Segment Open

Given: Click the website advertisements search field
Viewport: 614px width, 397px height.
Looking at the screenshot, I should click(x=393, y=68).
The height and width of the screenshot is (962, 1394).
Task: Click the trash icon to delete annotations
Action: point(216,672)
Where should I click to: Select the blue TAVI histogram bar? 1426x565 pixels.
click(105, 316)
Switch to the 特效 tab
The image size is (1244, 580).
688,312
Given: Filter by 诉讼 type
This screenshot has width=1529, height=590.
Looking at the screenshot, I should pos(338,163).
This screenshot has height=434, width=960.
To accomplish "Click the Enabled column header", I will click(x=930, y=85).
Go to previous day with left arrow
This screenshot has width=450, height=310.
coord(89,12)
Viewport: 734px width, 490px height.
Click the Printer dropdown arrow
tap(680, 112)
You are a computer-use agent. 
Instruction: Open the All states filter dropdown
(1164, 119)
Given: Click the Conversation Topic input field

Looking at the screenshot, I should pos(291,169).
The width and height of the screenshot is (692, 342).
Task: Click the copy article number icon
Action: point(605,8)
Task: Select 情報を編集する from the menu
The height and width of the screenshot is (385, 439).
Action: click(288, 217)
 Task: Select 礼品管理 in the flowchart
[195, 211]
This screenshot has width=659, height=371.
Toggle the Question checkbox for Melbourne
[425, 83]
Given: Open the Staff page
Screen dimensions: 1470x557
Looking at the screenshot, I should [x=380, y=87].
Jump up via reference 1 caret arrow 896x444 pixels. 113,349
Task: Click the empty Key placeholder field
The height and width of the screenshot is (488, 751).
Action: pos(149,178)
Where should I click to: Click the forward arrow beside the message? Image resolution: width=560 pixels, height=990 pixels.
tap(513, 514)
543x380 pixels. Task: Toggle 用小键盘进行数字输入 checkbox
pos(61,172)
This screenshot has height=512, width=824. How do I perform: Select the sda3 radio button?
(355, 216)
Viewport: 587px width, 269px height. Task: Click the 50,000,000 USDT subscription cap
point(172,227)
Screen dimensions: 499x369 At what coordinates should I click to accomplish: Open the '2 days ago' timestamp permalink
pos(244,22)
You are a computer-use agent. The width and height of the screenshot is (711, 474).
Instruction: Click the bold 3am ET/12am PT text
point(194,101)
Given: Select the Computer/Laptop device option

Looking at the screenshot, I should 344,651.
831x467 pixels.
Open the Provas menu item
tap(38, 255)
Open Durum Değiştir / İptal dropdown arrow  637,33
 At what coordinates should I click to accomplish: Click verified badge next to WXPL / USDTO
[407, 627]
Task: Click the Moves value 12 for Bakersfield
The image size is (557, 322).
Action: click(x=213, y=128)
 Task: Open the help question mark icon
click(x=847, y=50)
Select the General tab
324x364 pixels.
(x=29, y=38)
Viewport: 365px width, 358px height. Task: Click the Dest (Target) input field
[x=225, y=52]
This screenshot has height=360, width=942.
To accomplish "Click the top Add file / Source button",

Segment Closed

## INSTRUCTIONS FOR THE TASK
Retype everything in the material above exactly.

## RESULT OF THIS EXERCISE
Given: Click the website advertisements search field
Viewport: 614px width, 397px height.
Looking at the screenshot, I should click(x=393, y=68).
The height and width of the screenshot is (962, 1394).
Task: Click the trash icon to delete annotations
Action: point(216,672)
Where should I click to: Select the blue TAVI histogram bar? 1426x565 pixels.
click(105, 316)
Switch to the 特效 tab
The image size is (1244, 580).
688,312
Given: Filter by 诉讼 type
This screenshot has width=1529, height=590.
Looking at the screenshot, I should pos(338,163).
This screenshot has height=434, width=960.
To accomplish "Click the Enabled column header", I will click(x=930, y=85).
Go to previous day with left arrow
This screenshot has width=450, height=310.
coord(89,12)
Viewport: 734px width, 490px height.
Click the Printer dropdown arrow
tap(680, 112)
You are a computer-use agent. 
Instruction: Open the All states filter dropdown
(1164, 119)
Given: Click the Conversation Topic input field

Looking at the screenshot, I should pos(291,169).
The width and height of the screenshot is (692, 342).
Task: Click the copy article number icon
Action: point(605,8)
Task: Select 情報を編集する from the menu
The height and width of the screenshot is (385, 439).
Action: click(288, 217)
 Task: Select 礼品管理 in the flowchart
[195, 211]
This screenshot has width=659, height=371.
Toggle the Question checkbox for Melbourne
[425, 83]
Given: Open the Staff page
Screen dimensions: 1470x557
Looking at the screenshot, I should [x=380, y=87].
Jump up via reference 1 caret arrow 896x444 pixels. 113,349
Task: Click the empty Key placeholder field
The height and width of the screenshot is (488, 751).
Action: pos(149,178)
Where should I click to: Click the forward arrow beside the message? Image resolution: width=560 pixels, height=990 pixels.
tap(513, 514)
543x380 pixels. Task: Toggle 用小键盘进行数字输入 checkbox
pos(61,172)
This screenshot has height=512, width=824. How do I perform: Select the sda3 radio button?
(355, 216)
Viewport: 587px width, 269px height. Task: Click the 50,000,000 USDT subscription cap
point(172,227)
Screen dimensions: 499x369 At what coordinates should I click to accomplish: Open the '2 days ago' timestamp permalink
pos(244,22)
You are a computer-use agent. The width and height of the screenshot is (711, 474).
Instruction: Click the bold 3am ET/12am PT text
point(194,101)
Given: Select the Computer/Laptop device option

Looking at the screenshot, I should 344,651.
831x467 pixels.
Open the Provas menu item
tap(38, 255)
Open Durum Değiştir / İptal dropdown arrow  637,33
 At what coordinates should I click to accomplish: Click verified badge next to WXPL / USDTO
[407, 627]
Task: Click the Moves value 12 for Bakersfield
The image size is (557, 322).
Action: click(x=213, y=128)
 Task: Open the help question mark icon
click(x=847, y=50)
Select the General tab
324x364 pixels.
(x=29, y=38)
Viewport: 365px width, 358px height. Task: Click the Dest (Target) input field
[x=225, y=52]
This screenshot has height=360, width=942.
To accomplish "Click the top Add file / Source button",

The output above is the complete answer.